[Saved entries]
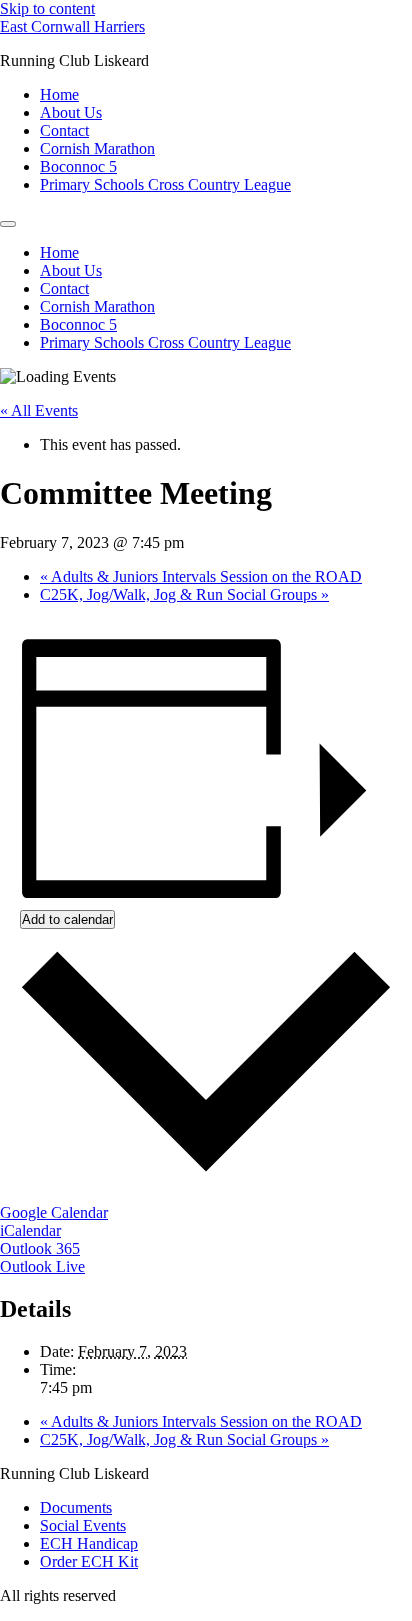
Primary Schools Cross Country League (165, 184)
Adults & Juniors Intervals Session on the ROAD (201, 576)
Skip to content (47, 8)
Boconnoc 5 (78, 166)
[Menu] (8, 224)
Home (59, 94)
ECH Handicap (89, 1543)
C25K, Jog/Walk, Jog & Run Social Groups (184, 594)
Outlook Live (42, 1266)
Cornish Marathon (97, 148)
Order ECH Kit (89, 1561)
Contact (64, 130)
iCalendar (30, 1230)
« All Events (39, 410)
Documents (76, 1507)
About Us (71, 112)
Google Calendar (54, 1212)
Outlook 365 (40, 1248)
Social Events (83, 1525)
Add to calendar (67, 919)
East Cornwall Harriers (72, 26)
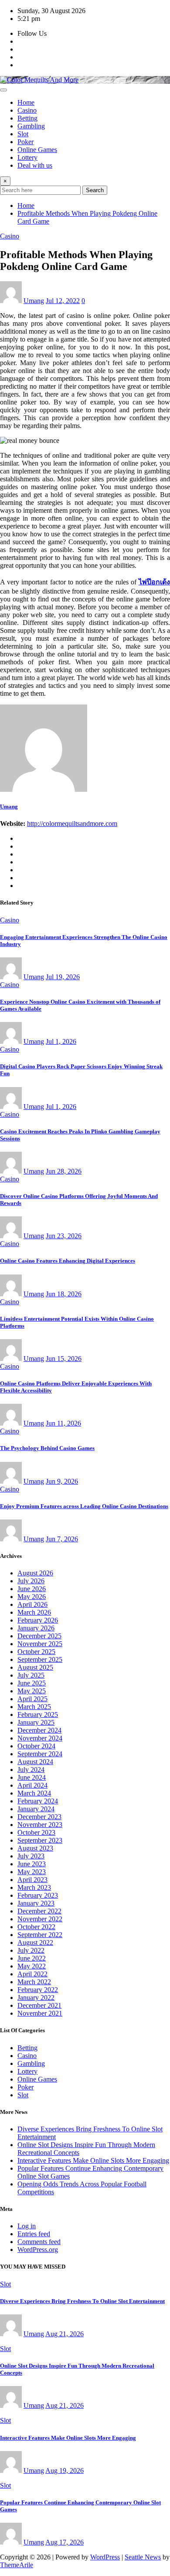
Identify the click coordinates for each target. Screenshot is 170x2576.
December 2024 (39, 1730)
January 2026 (35, 1628)
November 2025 (39, 1643)
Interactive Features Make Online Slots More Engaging (93, 2160)
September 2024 (39, 1754)
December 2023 (39, 1816)
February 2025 (37, 1714)
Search (95, 190)
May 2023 (31, 1871)
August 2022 (35, 1942)
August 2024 (35, 1761)
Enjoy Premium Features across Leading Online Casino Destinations (84, 1506)
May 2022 (31, 1966)
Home (25, 102)
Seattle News (143, 2557)
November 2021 (39, 2013)
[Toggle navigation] (3, 90)
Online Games (37, 149)
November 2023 (39, 1824)
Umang (34, 300)
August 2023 (35, 1848)
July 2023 (30, 1856)
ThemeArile (16, 2565)
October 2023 (36, 1832)
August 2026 (35, 1573)
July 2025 (30, 1675)
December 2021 (39, 2005)
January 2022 (35, 1997)
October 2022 (36, 1926)
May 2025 (31, 1691)
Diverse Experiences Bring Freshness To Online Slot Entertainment (82, 2301)
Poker (25, 141)
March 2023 (34, 1887)
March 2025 (34, 1706)
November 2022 (39, 1919)
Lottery (27, 157)
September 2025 (39, 1659)
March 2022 (34, 1982)
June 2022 (31, 1958)
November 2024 (39, 1738)
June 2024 (31, 1777)
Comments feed (39, 2241)
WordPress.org (37, 2249)
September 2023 (39, 1840)
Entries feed (33, 2234)
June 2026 (31, 1588)
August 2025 (35, 1667)
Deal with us (34, 165)
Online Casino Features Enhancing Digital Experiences (67, 1260)
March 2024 (34, 1793)
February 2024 (37, 1801)
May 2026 (31, 1596)
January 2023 (35, 1903)
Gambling (31, 126)
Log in (26, 2226)
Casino (27, 110)
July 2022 (30, 1950)
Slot (22, 134)
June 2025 (31, 1683)
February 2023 (37, 1895)
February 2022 (37, 1989)
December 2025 (39, 1636)
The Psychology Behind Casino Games (47, 1448)
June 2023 (31, 1864)
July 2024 (30, 1769)
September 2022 (39, 1934)
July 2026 (30, 1581)
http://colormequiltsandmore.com (72, 823)
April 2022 (32, 1974)
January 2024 (35, 1809)
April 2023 (32, 1879)
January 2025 (35, 1722)
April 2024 (32, 1785)
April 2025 (32, 1698)
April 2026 (32, 1604)
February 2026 (37, 1620)
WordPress (105, 2557)
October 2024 (36, 1746)
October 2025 (36, 1651)
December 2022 (39, 1911)
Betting (27, 118)
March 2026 (34, 1612)
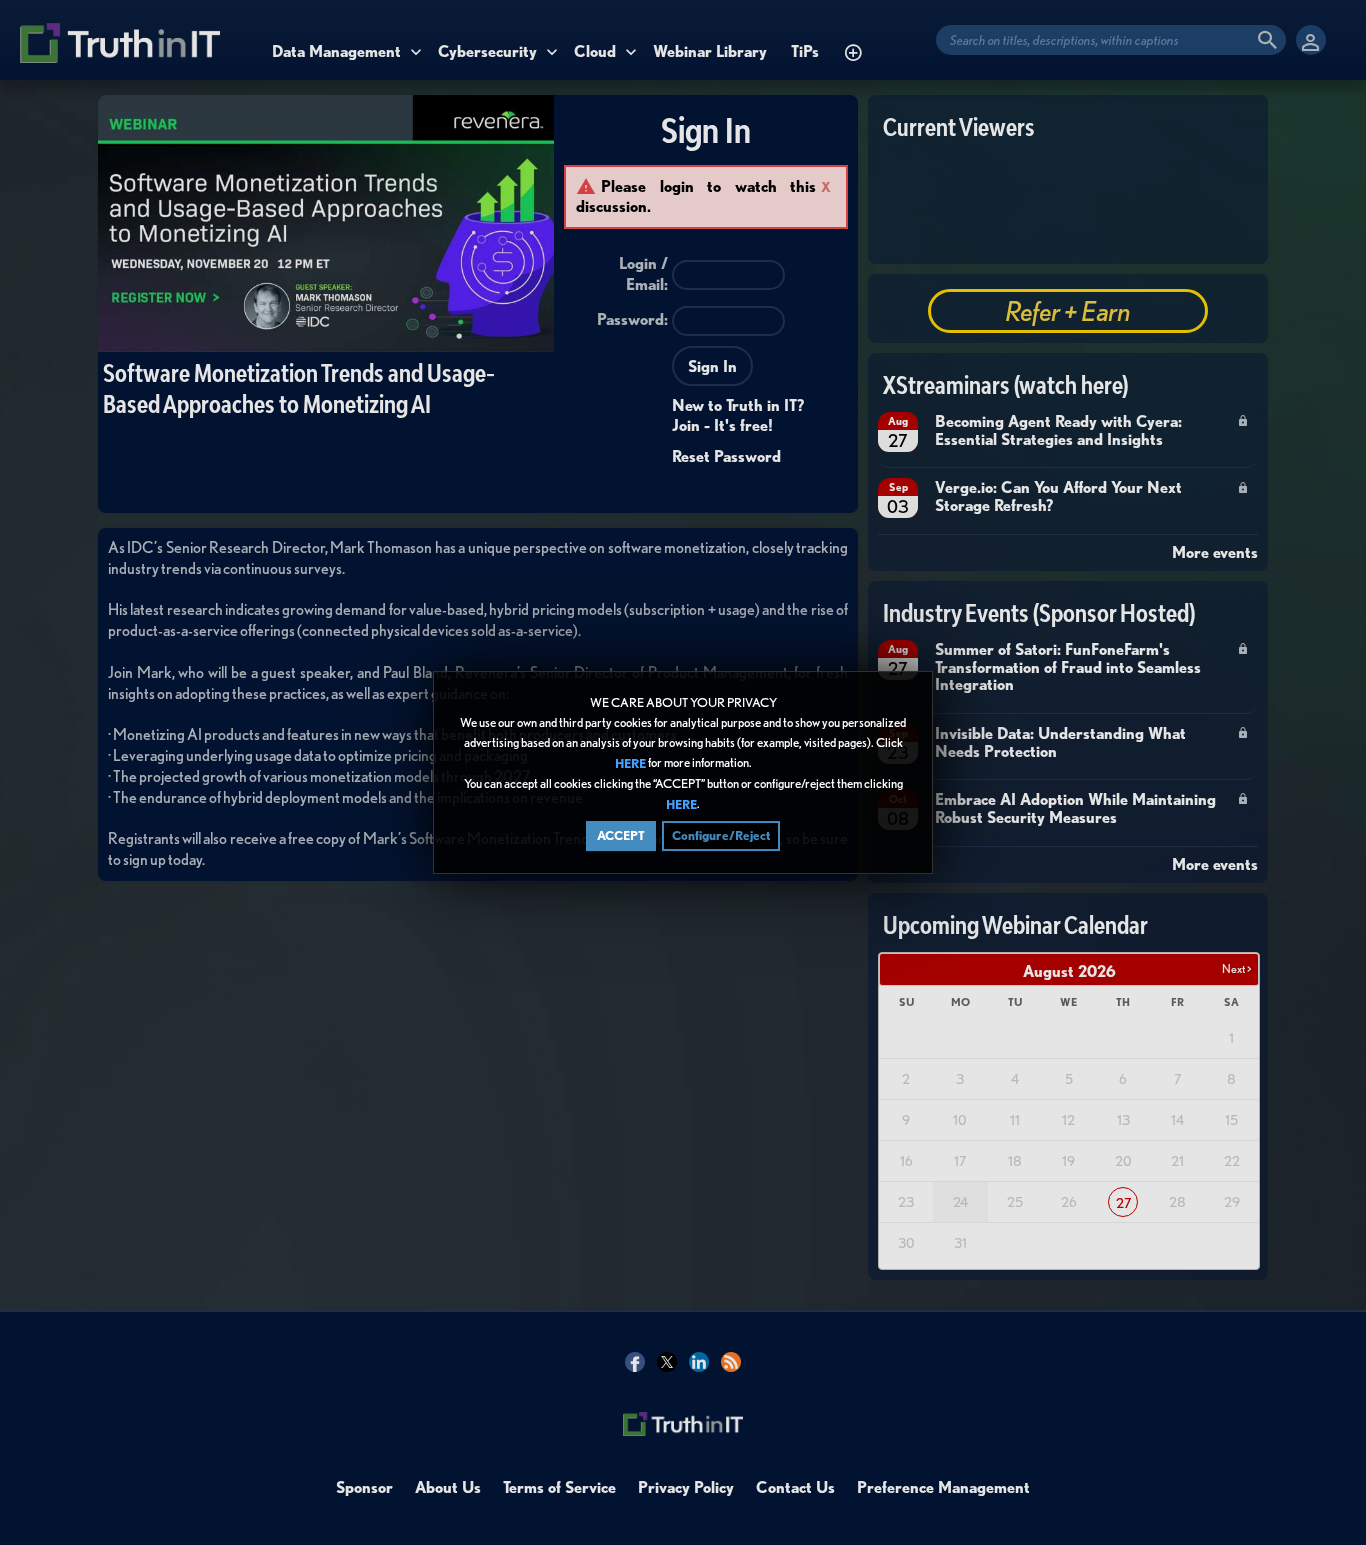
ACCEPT (621, 835)
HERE (630, 763)
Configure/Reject (721, 835)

• _Task objective_:
None of the pictures should appear; repeat the records exactly otherwise.

• _Answer to this task_:
Primary Schools Cross Country League (165, 184)
Adults & Juniors Intervals Session on the ROAD (201, 576)
Skip to content (47, 8)
Boconnoc 5 (78, 166)
[Menu] (8, 224)
Home (59, 94)
ECH Handicap (89, 1543)
C25K, Jog/Walk, Jog & Run Social Groups (184, 594)
Outlook Live (42, 1266)
Cornish Marathon (97, 148)
Order ECH Kit (89, 1561)
Contact (64, 130)
iCalendar (30, 1230)
« All Events (39, 410)
Documents (76, 1507)
About Us (71, 112)
Google Calendar (54, 1212)
Outlook 365 (40, 1248)
Social Events (83, 1525)
Add to calendar (67, 919)
East Cornwall Harriers (72, 26)
Identify the click coordinates for each target. Screenshot is 170x2576.
December 2024 (39, 1730)
January 2026 (35, 1628)
November 2025 (39, 1643)
Interactive Features Make Online Slots More Engaging (93, 2160)
September 2024 (39, 1754)
December 2023 (39, 1816)
February 2025 (37, 1714)
Search (95, 190)
May 2023 (31, 1871)
August 2022 (35, 1942)
August 2024 (35, 1761)
Enjoy Premium Features across Leading Online Casino Destinations (84, 1506)
May 2022 (31, 1966)
Home (25, 102)
Seattle News (143, 2557)
November 2021 (39, 2013)
[Toggle navigation] (3, 90)
Online Games (37, 149)
November 2023 (39, 1824)
Umang (34, 300)
August 2023 (35, 1848)
July 2023 (30, 1856)
ThemeArile (16, 2565)
October 2023 (36, 1832)
August 2026 (35, 1573)
July 2025 (30, 1675)
December 2021 (39, 2005)
January 2022 (35, 1997)
October 2022 (36, 1926)
May 2025 (31, 1691)
Diverse Experiences Bring Freshness To Online Slot Entertainment (82, 2301)
Poker (25, 141)
March 2023 (34, 1887)
March 2025 (34, 1706)
November 2022 (39, 1919)
Lottery (27, 157)
September 2025 (39, 1659)
March 2022 (34, 1982)
June 2022 (31, 1958)
November 2024 (39, 1738)
June 2024 (31, 1777)
Comments feed (39, 2241)
WordPress.org (37, 2249)
September 2023 (39, 1840)
Entries feed (33, 2234)
June 2026 (31, 1588)
August 2025 (35, 1667)
Deal with us (34, 165)
Online Casino Features Enhancing Digital Experiences (67, 1260)
March 2024 (34, 1793)
February 2024 (37, 1801)
May 2026 (31, 1596)
January 2023 (35, 1903)
Gambling (31, 126)
Log in (26, 2226)
Casino (27, 110)
July 2022 (30, 1950)
Slot (22, 134)
June 2025 (31, 1683)
February 2023 (37, 1895)
February 2022 (37, 1989)
December 2025 (39, 1636)
The Psychology Behind Casino Games (47, 1448)
June 2023 (31, 1864)
July 2024 (30, 1769)
September 2022 (39, 1934)
July 2026 (30, 1581)
http://colormequiltsandmore.com (72, 823)
April 2022 (32, 1974)
January 2024 (35, 1809)
April 2023 (32, 1879)
January 2025 (35, 1722)
April 2024 (32, 1785)
April 2025 (32, 1698)
April 2026 (32, 1604)
February 2026 (37, 1620)
WordPress (105, 2557)
October 2024 (36, 1746)
October 2025 (36, 1651)
December 2022 (39, 1911)
Betting (27, 118)
March 2026 (34, 1612)
ACCEPT (621, 835)
HERE (630, 763)
Configure/Reject (721, 835)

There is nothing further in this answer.